Carotidinia (dolor facial inferior de Sluder)
Arteritis de células gigantes – Enfermedad de Horton (Mazlumzadeh M, 2006; Seetharaman M, 2008)
  • Corticoides: Prednisona 1 mg/kg al día, que se reduce de manera muy progresiva (< 20 mg al día) cuando desaparecen los signos clínicos y analíticos. Si asocia alteraciones visuales se recomienda una dosis de 1 gramo en bolus intravenosa durante 3 días. 
  • Cualquier elevación de la VSG obliga a mantener el tratamiento o, incluso, volver a la dosis previa. La duración total del tratamiento varía entre 18-36 meses.  Un tratamiento con corticoides de larga duración debe acompañarse de otras medidas terapéuticas: dieta hiposódica, aportes de calcio, vitamina D y bifosfonatos para evitar la desmineralización. .
  • En caso de corticodependencia: Dapsona 50-10 mg/día permiten disminuir las dosis de corticoides, deben tenerse en cuenta sus efectos secundarios cutáneos y hematológicos.
  • En caso de mala tolerancia a corticoides o fracaso terapéutico se plantea el uso de Metotrexato o Ciclofosfamida, su empleo no está sistematizado.



¿Cuándo derivar?

  • Se recomienda derivación urgente cuando el dolor facial asocie signos de alteración de pares craneales o neurológicos en general: Glaucoma agudo, neuritis óptica (esclerosis múltiple), síndrome de oftalmoplejía dolorosa, S. de Ramsay-Hunt, etc… (Siccoli M, 2006).

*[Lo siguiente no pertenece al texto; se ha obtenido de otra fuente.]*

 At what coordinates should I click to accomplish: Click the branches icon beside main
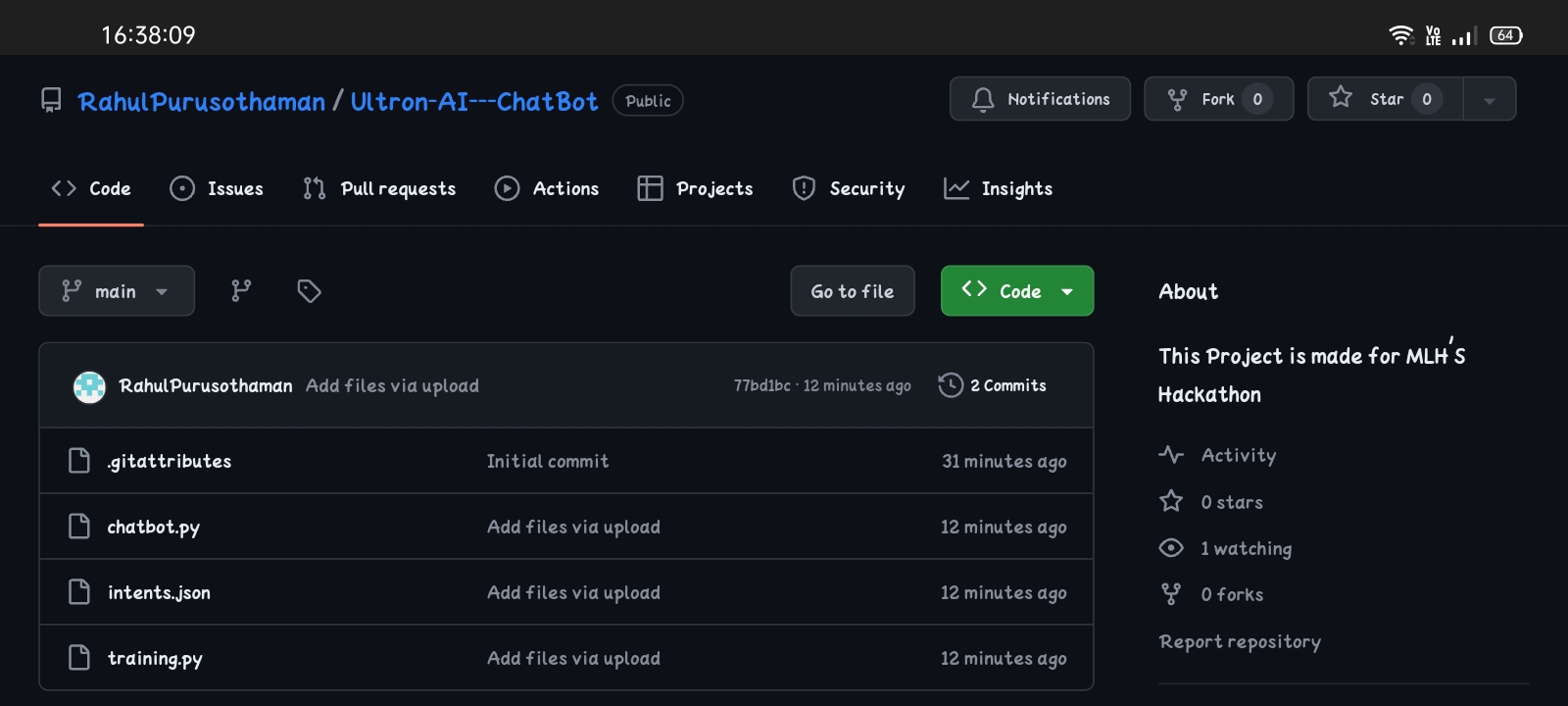[x=241, y=291]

  • Dolor facial crónico que no responde al tratamiento habitual, para valorar la opción de un tratamiento quirúrgico.
  • Enfermedades de origen dentario o de maloclusión dental para valorar su tratamiento protésico o quirúrgico por el odontólogo.
  • Ante la sospecha de una arteritis de células gigantes, para su estudio mediante biopsia de la arteria temporal y la prevención de secuelas como la ceguera.
  • En la carotidinia y en el dolor facial persistente idiopático o dolor facial atípico (Zebenholzer K, 2006), para buscar y tratar causas subyacentes.
  • En la neuralgia del glosofaríngeo cuando se sospeche su origen en lesiones desmielinizantes, tumores cerebelosos o en un tumor o infección subyacente a nivel ORL.